[Stored data entries]
******

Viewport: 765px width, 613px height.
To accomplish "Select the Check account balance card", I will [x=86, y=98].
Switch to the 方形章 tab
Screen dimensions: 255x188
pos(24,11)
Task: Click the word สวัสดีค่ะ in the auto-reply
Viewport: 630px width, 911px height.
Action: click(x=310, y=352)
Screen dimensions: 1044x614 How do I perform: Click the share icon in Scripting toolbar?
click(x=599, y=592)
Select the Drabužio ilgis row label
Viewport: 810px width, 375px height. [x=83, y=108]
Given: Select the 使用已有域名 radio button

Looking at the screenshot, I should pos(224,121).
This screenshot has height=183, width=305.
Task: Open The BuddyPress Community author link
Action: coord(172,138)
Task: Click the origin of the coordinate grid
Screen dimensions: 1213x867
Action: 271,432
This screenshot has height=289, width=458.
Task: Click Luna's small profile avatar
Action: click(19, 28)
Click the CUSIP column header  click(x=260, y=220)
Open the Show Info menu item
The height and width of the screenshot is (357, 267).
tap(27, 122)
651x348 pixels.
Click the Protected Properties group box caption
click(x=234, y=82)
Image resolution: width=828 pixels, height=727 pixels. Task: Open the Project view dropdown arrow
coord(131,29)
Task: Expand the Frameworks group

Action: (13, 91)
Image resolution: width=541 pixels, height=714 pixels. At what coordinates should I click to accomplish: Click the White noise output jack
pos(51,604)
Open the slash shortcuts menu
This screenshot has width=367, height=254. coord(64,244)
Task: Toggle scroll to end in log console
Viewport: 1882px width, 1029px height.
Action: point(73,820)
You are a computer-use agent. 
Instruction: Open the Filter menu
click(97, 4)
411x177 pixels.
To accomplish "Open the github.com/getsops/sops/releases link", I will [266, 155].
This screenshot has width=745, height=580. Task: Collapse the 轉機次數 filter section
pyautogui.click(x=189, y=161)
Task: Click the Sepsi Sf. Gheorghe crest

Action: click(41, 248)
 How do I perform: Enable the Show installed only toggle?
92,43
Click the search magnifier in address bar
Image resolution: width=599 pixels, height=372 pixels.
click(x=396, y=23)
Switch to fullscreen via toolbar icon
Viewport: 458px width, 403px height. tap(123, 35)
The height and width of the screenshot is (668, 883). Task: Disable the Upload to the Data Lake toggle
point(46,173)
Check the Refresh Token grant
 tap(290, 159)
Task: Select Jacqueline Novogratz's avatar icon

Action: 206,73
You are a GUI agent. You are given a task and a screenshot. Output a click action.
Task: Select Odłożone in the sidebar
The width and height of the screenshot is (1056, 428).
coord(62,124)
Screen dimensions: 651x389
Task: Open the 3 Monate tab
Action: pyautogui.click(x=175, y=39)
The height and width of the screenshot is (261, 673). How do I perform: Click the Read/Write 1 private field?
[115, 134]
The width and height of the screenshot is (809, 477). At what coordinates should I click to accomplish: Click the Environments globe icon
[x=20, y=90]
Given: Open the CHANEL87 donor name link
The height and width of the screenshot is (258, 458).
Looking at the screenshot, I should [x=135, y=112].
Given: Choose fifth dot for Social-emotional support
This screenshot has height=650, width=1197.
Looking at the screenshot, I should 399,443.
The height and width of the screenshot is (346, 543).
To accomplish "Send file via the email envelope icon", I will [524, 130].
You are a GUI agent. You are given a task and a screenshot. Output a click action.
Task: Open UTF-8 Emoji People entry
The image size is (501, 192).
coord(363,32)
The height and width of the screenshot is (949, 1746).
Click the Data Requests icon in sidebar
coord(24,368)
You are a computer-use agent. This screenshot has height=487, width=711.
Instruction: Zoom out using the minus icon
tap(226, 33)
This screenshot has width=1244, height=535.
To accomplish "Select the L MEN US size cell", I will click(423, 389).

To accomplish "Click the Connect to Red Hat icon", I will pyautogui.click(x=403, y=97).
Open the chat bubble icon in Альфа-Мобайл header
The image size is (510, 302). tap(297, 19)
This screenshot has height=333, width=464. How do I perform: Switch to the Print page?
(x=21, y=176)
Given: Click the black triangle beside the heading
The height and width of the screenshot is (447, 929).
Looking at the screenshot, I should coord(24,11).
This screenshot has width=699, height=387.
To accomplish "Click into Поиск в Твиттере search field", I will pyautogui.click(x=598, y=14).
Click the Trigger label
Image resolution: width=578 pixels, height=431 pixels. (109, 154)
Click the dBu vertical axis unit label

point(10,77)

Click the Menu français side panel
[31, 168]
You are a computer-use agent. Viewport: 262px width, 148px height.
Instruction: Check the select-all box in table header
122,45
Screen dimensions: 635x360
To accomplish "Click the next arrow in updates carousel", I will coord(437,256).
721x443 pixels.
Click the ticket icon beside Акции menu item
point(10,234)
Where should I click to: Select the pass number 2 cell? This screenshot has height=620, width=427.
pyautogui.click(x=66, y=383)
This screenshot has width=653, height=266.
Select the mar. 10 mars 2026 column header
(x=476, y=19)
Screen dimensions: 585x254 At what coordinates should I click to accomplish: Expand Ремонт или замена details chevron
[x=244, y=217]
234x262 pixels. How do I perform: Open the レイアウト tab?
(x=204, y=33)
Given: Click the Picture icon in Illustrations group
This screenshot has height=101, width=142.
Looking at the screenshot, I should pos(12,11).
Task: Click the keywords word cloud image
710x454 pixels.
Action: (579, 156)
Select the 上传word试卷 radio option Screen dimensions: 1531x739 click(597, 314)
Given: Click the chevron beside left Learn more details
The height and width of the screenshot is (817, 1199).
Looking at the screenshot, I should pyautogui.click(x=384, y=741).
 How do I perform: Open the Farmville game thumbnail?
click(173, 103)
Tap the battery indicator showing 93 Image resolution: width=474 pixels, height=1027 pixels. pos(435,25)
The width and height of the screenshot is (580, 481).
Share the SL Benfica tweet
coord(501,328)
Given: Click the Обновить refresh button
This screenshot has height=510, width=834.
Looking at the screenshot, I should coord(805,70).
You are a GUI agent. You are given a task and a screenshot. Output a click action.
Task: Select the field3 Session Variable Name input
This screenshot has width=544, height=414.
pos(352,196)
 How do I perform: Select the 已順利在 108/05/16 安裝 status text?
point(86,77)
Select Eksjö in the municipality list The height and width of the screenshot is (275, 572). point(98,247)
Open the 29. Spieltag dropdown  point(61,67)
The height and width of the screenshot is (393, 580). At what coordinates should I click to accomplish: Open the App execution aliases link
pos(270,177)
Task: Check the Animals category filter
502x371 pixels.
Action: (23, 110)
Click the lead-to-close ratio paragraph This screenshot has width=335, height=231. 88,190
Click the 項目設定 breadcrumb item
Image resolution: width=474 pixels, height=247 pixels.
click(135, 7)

******

**What you will do**: Each line above must be printed exactly as it appears.

**Response box**:
Viewport: 765px width, 613px height.
To accomplish "Select the Check account balance card", I will [x=86, y=98].
Switch to the 方形章 tab
Screen dimensions: 255x188
pos(24,11)
Task: Click the word สวัสดีค่ะ in the auto-reply
Viewport: 630px width, 911px height.
Action: click(x=310, y=352)
Screen dimensions: 1044x614 How do I perform: Click the share icon in Scripting toolbar?
click(x=599, y=592)
Select the Drabužio ilgis row label
Viewport: 810px width, 375px height. [x=83, y=108]
Given: Select the 使用已有域名 radio button

Looking at the screenshot, I should pos(224,121).
This screenshot has height=183, width=305.
Task: Open The BuddyPress Community author link
Action: coord(172,138)
Task: Click the origin of the coordinate grid
Screen dimensions: 1213x867
Action: 271,432
This screenshot has height=289, width=458.
Task: Click Luna's small profile avatar
Action: click(19, 28)
Click the CUSIP column header  click(x=260, y=220)
Open the Show Info menu item
The height and width of the screenshot is (357, 267).
tap(27, 122)
651x348 pixels.
Click the Protected Properties group box caption
click(x=234, y=82)
Image resolution: width=828 pixels, height=727 pixels. Task: Open the Project view dropdown arrow
coord(131,29)
Task: Expand the Frameworks group

Action: (13, 91)
Image resolution: width=541 pixels, height=714 pixels. At what coordinates should I click to accomplish: Click the White noise output jack
pos(51,604)
Open the slash shortcuts menu
This screenshot has width=367, height=254. coord(64,244)
Task: Toggle scroll to end in log console
Viewport: 1882px width, 1029px height.
Action: point(73,820)
You are a computer-use agent. 
Instruction: Open the Filter menu
click(97, 4)
411x177 pixels.
To accomplish "Open the github.com/getsops/sops/releases link", I will [266, 155].
This screenshot has width=745, height=580. Task: Collapse the 轉機次數 filter section
pyautogui.click(x=189, y=161)
Task: Click the Sepsi Sf. Gheorghe crest

Action: click(41, 248)
 How do I perform: Enable the Show installed only toggle?
92,43
Click the search magnifier in address bar
Image resolution: width=599 pixels, height=372 pixels.
click(x=396, y=23)
Switch to fullscreen via toolbar icon
Viewport: 458px width, 403px height. tap(123, 35)
The height and width of the screenshot is (668, 883). Task: Disable the Upload to the Data Lake toggle
point(46,173)
Check the Refresh Token grant
 tap(290, 159)
Task: Select Jacqueline Novogratz's avatar icon

Action: 206,73
You are a GUI agent. You are given a task and a screenshot. Output a click action.
Task: Select Odłożone in the sidebar
The width and height of the screenshot is (1056, 428).
coord(62,124)
Screen dimensions: 651x389
Task: Open the 3 Monate tab
Action: pyautogui.click(x=175, y=39)
The height and width of the screenshot is (261, 673). How do I perform: Click the Read/Write 1 private field?
[115, 134]
The width and height of the screenshot is (809, 477). At what coordinates should I click to accomplish: Click the Environments globe icon
[x=20, y=90]
Given: Open the CHANEL87 donor name link
The height and width of the screenshot is (258, 458).
Looking at the screenshot, I should [x=135, y=112].
Given: Choose fifth dot for Social-emotional support
This screenshot has height=650, width=1197.
Looking at the screenshot, I should 399,443.
The height and width of the screenshot is (346, 543).
To accomplish "Send file via the email envelope icon", I will [524, 130].
You are a GUI agent. You are given a task and a screenshot. Output a click action.
Task: Open UTF-8 Emoji People entry
The image size is (501, 192).
coord(363,32)
The height and width of the screenshot is (949, 1746).
Click the Data Requests icon in sidebar
coord(24,368)
You are a computer-use agent. This screenshot has height=487, width=711.
Instruction: Zoom out using the minus icon
tap(226, 33)
This screenshot has width=1244, height=535.
To accomplish "Select the L MEN US size cell", I will click(423, 389).

To accomplish "Click the Connect to Red Hat icon", I will pyautogui.click(x=403, y=97).
Open the chat bubble icon in Альфа-Мобайл header
The image size is (510, 302). tap(297, 19)
This screenshot has height=333, width=464. How do I perform: Switch to the Print page?
(x=21, y=176)
Given: Click the black triangle beside the heading
The height and width of the screenshot is (447, 929).
Looking at the screenshot, I should coord(24,11).
This screenshot has width=699, height=387.
To accomplish "Click into Поиск в Твиттере search field", I will pyautogui.click(x=598, y=14).
Click the Trigger label
Image resolution: width=578 pixels, height=431 pixels. (109, 154)
Click the dBu vertical axis unit label

point(10,77)

Click the Menu français side panel
[31, 168]
You are a computer-use agent. Viewport: 262px width, 148px height.
Instruction: Check the select-all box in table header
122,45
Screen dimensions: 635x360
To accomplish "Click the next arrow in updates carousel", I will coord(437,256).
721x443 pixels.
Click the ticket icon beside Акции menu item
point(10,234)
Where should I click to: Select the pass number 2 cell? This screenshot has height=620, width=427.
pyautogui.click(x=66, y=383)
This screenshot has width=653, height=266.
Select the mar. 10 mars 2026 column header
(x=476, y=19)
Screen dimensions: 585x254 At what coordinates should I click to accomplish: Expand Ремонт или замена details chevron
[x=244, y=217]
234x262 pixels. How do I perform: Open the レイアウト tab?
(x=204, y=33)
Given: Click the Picture icon in Illustrations group
This screenshot has height=101, width=142.
Looking at the screenshot, I should pos(12,11).
Task: Click the keywords word cloud image
710x454 pixels.
Action: (579, 156)
Select the 上传word试卷 radio option Screen dimensions: 1531x739 click(597, 314)
Given: Click the chevron beside left Learn more details
The height and width of the screenshot is (817, 1199).
Looking at the screenshot, I should pyautogui.click(x=384, y=741).
 How do I perform: Open the Farmville game thumbnail?
click(173, 103)
Tap the battery indicator showing 93 Image resolution: width=474 pixels, height=1027 pixels. pos(435,25)
The width and height of the screenshot is (580, 481).
Share the SL Benfica tweet
coord(501,328)
Given: Click the Обновить refresh button
This screenshot has height=510, width=834.
Looking at the screenshot, I should coord(805,70).
You are a GUI agent. You are given a task and a screenshot. Output a click action.
Task: Select the field3 Session Variable Name input
This screenshot has width=544, height=414.
pos(352,196)
 How do I perform: Select the 已順利在 108/05/16 安裝 status text?
point(86,77)
Select Eksjö in the municipality list The height and width of the screenshot is (275, 572). point(98,247)
Open the 29. Spieltag dropdown  point(61,67)
The height and width of the screenshot is (393, 580). At what coordinates should I click to accomplish: Open the App execution aliases link
pos(270,177)
Task: Check the Animals category filter
502x371 pixels.
Action: (23, 110)
Click the lead-to-close ratio paragraph This screenshot has width=335, height=231. 88,190
Click the 項目設定 breadcrumb item
Image resolution: width=474 pixels, height=247 pixels.
click(135, 7)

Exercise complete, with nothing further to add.